▶ [Your goal]: List every magazine that the page excerpt about David Michael Kennedy says published his editorial work.

▶ [Page excerpt]:
>> start

Reprinted from Issues of Native America November 1992




MEMBER Association Of International Photography Art Dealers, Inc.
Hal Gould, Director



For over eighteen years David Michael Kennedy enjoyed an illustrious and successful career in advertising, editorial and fashion still photography and film making in New York City. He had over 200 album covers to his credit and was the recipient of several prestigious awards from the New York Art Directors Club, The Advertising Club of New York and The American Institute of Graphic Art. Editorially he was published in such magazines as: Rolling Stone, Spin, Newsweek, Time, Elle and Omni. His advertising clients include: Hasselblad Cameras, Agfa Photographic products, NATO, CBS News and The American Red Cross.

Encampment, Porcupine,South Dakota 1992

In June of 1987 Kennedy moved to a small town in northern New Mexico (Cerrillos) in order to concentrate on his more personal work. In 1989 he spent considerable time at the Rosebud and Pine Ridge Lakota Sioux Reservation in South Dakota where he produced a photo essay on imprisoned Chippewa activist Leonard Peltier, for which he received national recognition.

The favored technique in Kennedy's work is the warm tonality of palladium prints. For this exhibition he will display over twenty-five dramatic images of the landscape and native people on the Dakota reservation lands.

David also teaches a workshop for The Santa Fe Workshops and The Hasselblad University.

>> end

▶ [Listed records]:
>> start

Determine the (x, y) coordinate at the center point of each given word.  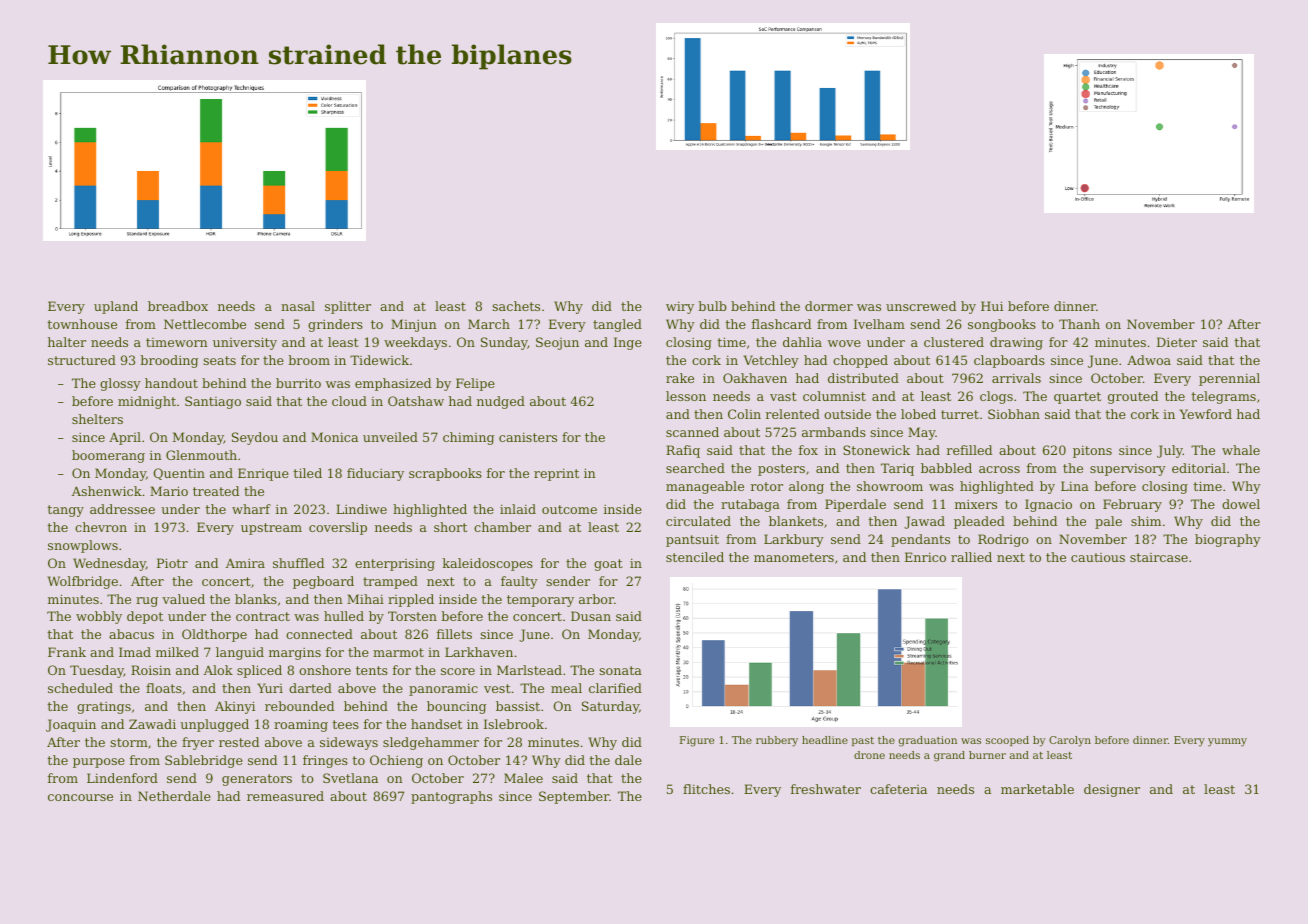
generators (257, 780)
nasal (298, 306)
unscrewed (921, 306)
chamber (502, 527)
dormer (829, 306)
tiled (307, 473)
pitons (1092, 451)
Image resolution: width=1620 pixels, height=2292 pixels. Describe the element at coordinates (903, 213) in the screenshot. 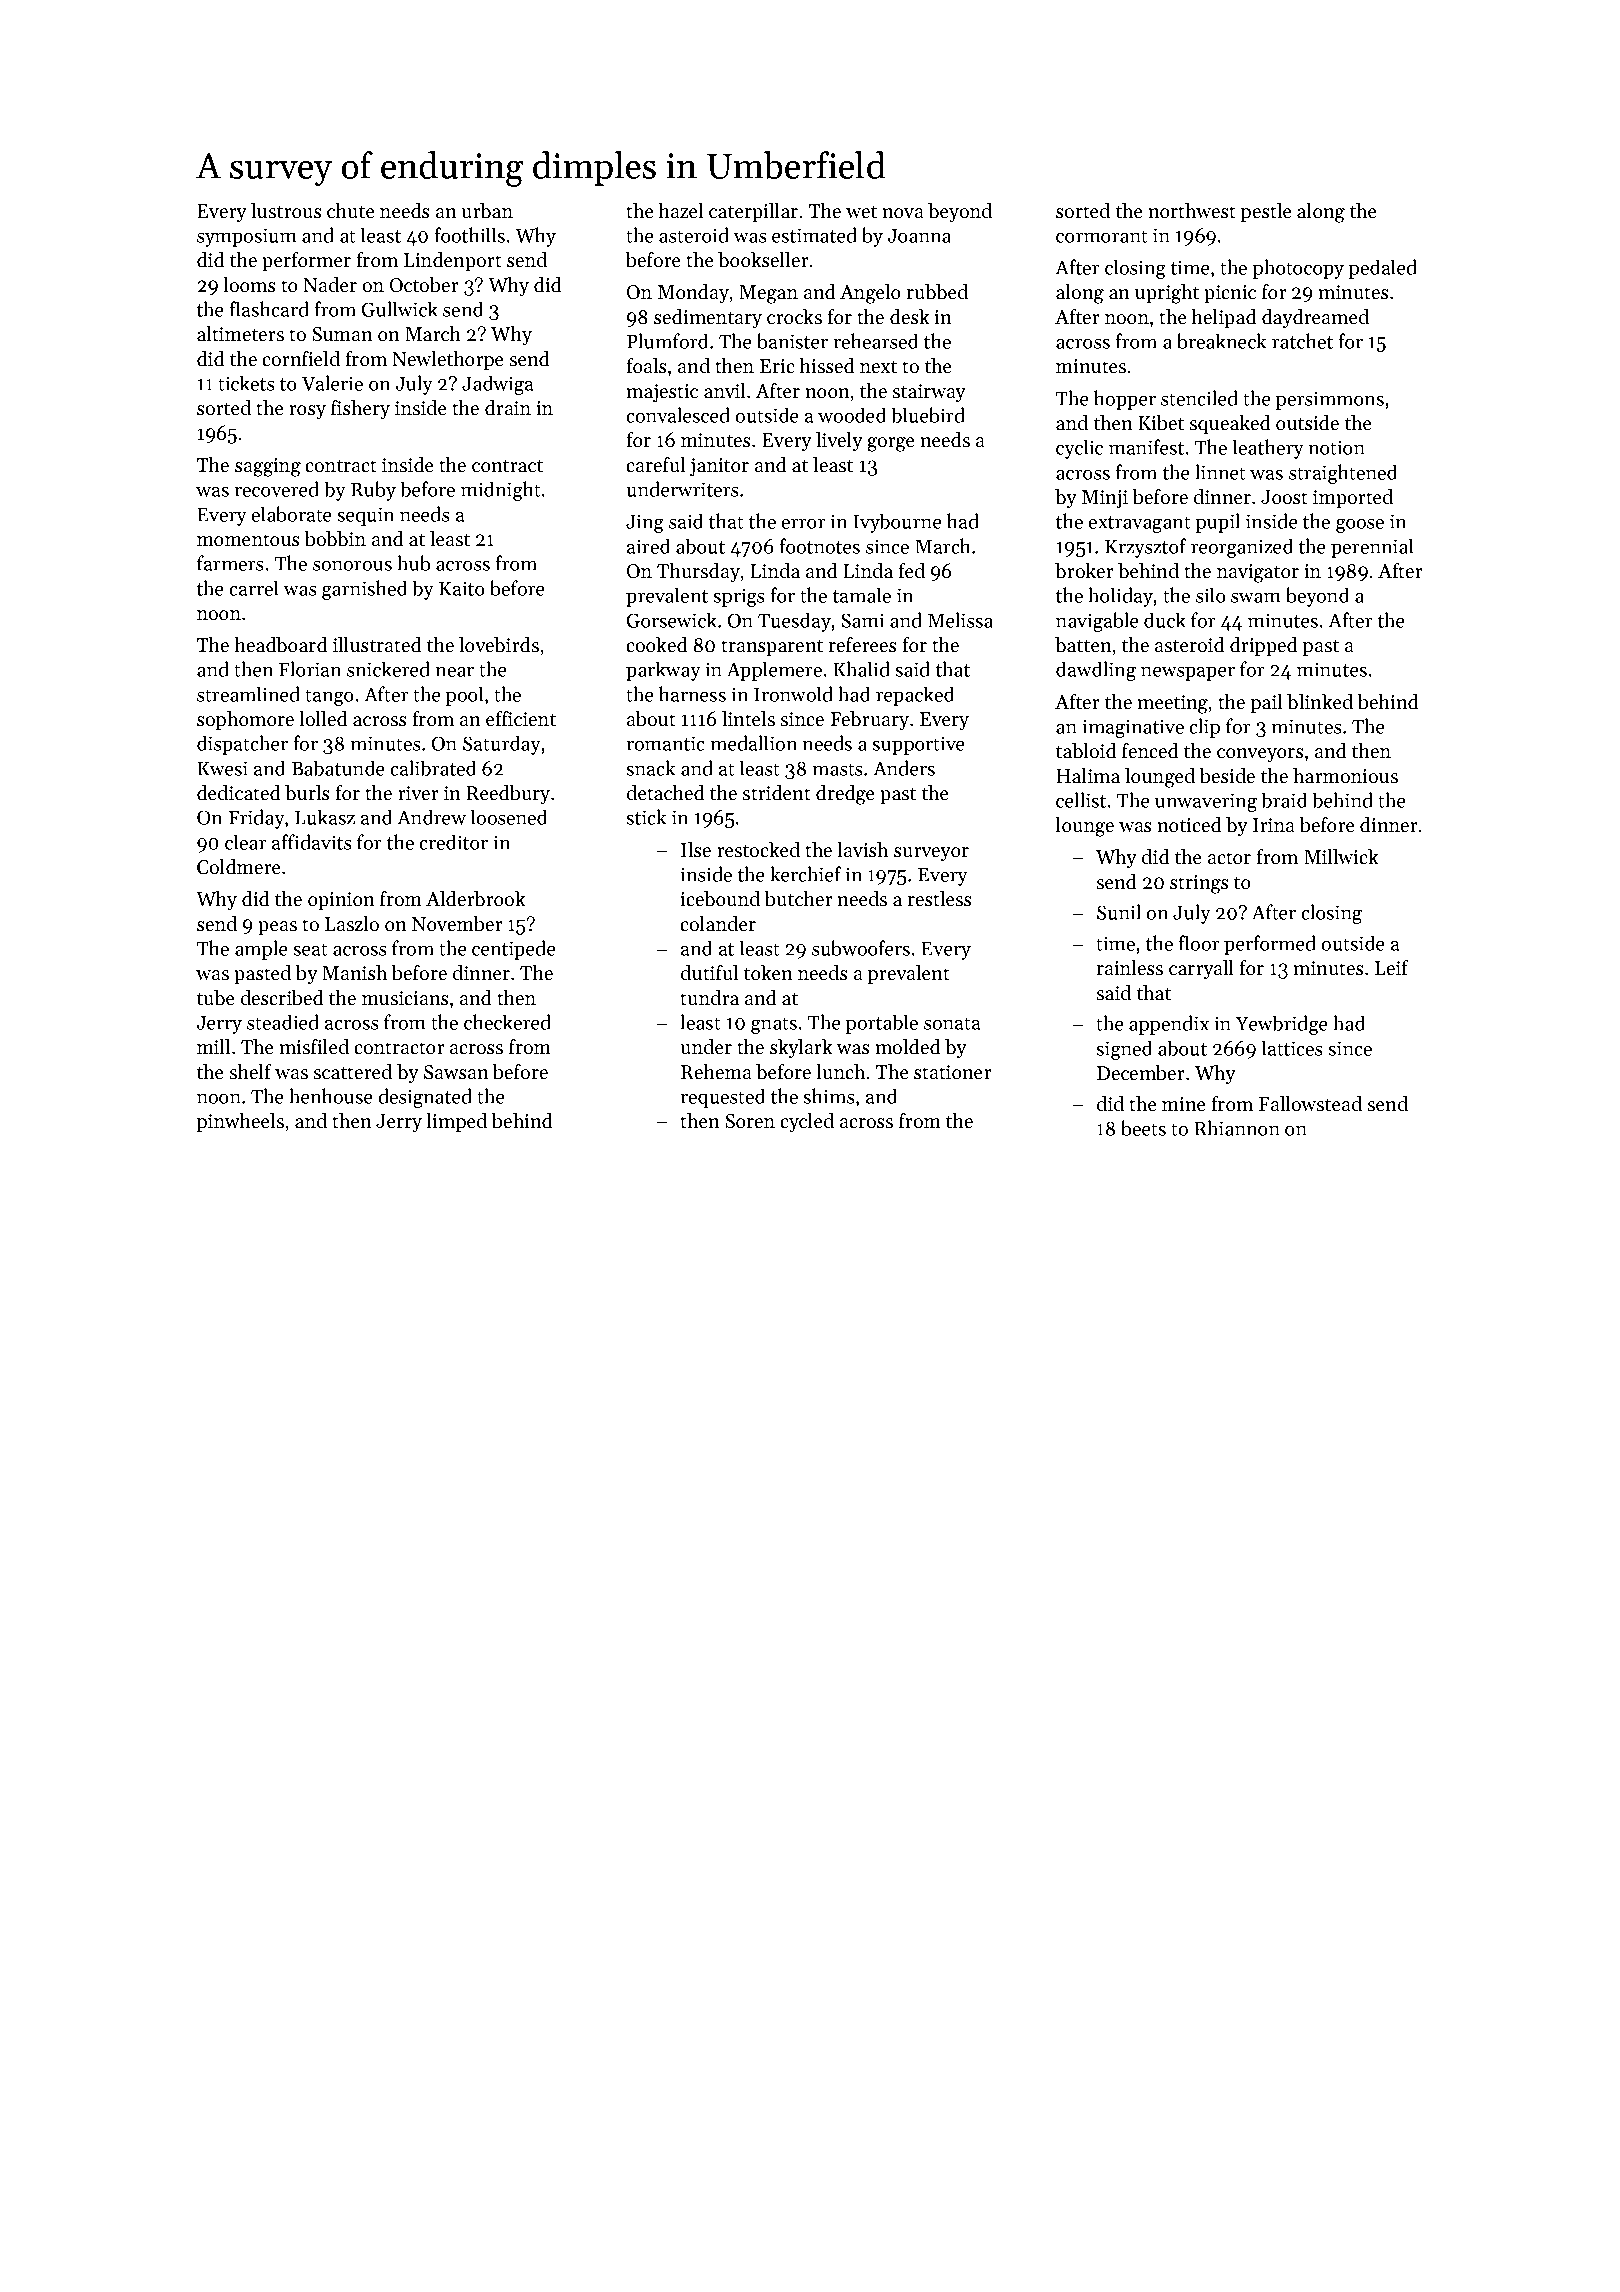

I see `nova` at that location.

>> end

▶ [Exercise solution]: Rolling Stone, Spin, Newsweek, Time, Elle, Omni